New figures show the cost of raising a child is becoming more expensive as the nation grapples with rising inflation.
A recent estimate conducted by the Brookings Institution projected the cost of raising a child for a middle-income, two-parent married family with two kids to be north of $310,000.
The estimate assumes the youngest child would be born in 2015 and covers raising the child through the age of 17. It does not include the cost of sending the child to college.
Brookings uses a methodology from a previous report on child expenditures from the U.S. Department of Agriculture (USDA).
The figure is roughly $80,000 more than the estimate USDA released in 2017, when it calculated the average child-rearing costs for a middle-income, married couple with a child born in the same year.
The estimate was first reported by The Wall Street Journal.

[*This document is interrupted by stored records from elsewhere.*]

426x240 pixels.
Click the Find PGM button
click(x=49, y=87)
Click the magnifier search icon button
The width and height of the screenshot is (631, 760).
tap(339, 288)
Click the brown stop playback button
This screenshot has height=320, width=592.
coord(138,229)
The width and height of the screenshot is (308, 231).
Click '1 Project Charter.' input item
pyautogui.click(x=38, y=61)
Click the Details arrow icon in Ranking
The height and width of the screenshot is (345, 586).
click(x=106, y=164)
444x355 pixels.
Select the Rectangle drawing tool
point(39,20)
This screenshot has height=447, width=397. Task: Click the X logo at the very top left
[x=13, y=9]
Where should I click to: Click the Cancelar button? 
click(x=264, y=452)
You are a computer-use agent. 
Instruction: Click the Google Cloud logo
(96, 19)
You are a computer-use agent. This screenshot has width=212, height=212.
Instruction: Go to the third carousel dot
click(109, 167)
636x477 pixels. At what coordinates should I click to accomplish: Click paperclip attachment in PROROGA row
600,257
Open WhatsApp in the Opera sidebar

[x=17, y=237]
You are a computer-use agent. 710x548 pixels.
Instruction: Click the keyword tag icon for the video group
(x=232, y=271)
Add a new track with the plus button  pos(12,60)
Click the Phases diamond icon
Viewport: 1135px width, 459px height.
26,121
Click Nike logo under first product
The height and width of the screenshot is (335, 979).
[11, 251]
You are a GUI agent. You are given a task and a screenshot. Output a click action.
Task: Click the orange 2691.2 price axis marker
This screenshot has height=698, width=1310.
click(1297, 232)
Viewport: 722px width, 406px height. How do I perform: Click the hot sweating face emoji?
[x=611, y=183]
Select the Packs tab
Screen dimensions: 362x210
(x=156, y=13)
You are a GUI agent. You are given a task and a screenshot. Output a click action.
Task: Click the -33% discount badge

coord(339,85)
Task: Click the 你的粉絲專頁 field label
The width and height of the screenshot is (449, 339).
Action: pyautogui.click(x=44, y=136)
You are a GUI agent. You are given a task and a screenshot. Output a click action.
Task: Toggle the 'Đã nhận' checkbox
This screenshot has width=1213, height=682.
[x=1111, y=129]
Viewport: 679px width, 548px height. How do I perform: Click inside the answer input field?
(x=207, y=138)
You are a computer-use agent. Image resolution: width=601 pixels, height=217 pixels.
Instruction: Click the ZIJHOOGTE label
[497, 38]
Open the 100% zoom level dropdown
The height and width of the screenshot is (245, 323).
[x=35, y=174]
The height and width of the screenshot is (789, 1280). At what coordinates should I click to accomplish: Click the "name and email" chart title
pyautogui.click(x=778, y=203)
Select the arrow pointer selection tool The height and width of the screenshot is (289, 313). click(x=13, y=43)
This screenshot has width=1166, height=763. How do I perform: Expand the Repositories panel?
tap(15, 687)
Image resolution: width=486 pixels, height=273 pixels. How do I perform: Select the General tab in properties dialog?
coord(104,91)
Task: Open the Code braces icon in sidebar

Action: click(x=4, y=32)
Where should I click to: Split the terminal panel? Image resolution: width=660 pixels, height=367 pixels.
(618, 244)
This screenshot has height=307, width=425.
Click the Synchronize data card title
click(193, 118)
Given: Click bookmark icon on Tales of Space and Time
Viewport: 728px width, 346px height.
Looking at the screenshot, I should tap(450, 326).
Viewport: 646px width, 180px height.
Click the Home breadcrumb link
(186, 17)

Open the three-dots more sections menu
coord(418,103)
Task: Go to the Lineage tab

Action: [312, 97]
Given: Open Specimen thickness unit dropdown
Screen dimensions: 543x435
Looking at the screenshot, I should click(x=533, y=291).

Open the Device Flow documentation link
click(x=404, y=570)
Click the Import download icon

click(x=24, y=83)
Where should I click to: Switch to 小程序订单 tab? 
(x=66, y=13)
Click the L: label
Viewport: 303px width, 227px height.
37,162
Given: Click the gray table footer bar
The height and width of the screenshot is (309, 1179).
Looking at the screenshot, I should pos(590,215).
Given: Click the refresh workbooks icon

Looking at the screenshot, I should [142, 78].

To calculate the number, experts used an average inflation rate of 2.23 percent, similar to the rate used in the USDA report, to estimate the total cost from 2015 to 2020. But the new report also factors in a 1.77 percent increase in the rate for 2021 and subsequent years.
Isabel Sawhill, a senior fellow in Economic Studies at the Brookings Institution, told The Hill the calculation was based on past trends in the nation’s inflation rates.
“I said, what is the most comparable historical period to right now? And it turns out, in my opinion, that it was the late 1970s, when we had double digit inflation,” said Sawhill, who produced the estimate along with Morgan Welch, a senior research assistant for the Center on Children and Families.
Sawhill pointed to the actions taken by then-Federal Reserve Chairman Paul Volcker to combat the rising costs that helped spur a recession.
“We had a big recession in the early 80s, actually two back-to-back recessions, and eventually, the inflation rate got back to normal,” Sawhill said, which she added the Fed considers to be around 2 percent.
“I looked at all that data, and I estimated that on average over this period, the inflation rate would be 4 percent,” Sawhill said.
The new estimate only crunches numbers for middle-income, married parents, and doesn’t include projections for single parent households, or consider how race factors into cost challenges.
But Sawhill said lower-income families are likely to bear a significant burden from the higher costs, calling it “a much more important expense for lower income than for higher income families.”
“Bill Gates is not going to worry about how much it costs to raise a child,” she put plainly, while saying she thinks the sharp rise in costs in recent years show it’s “a greater burden than it used to be to have children.”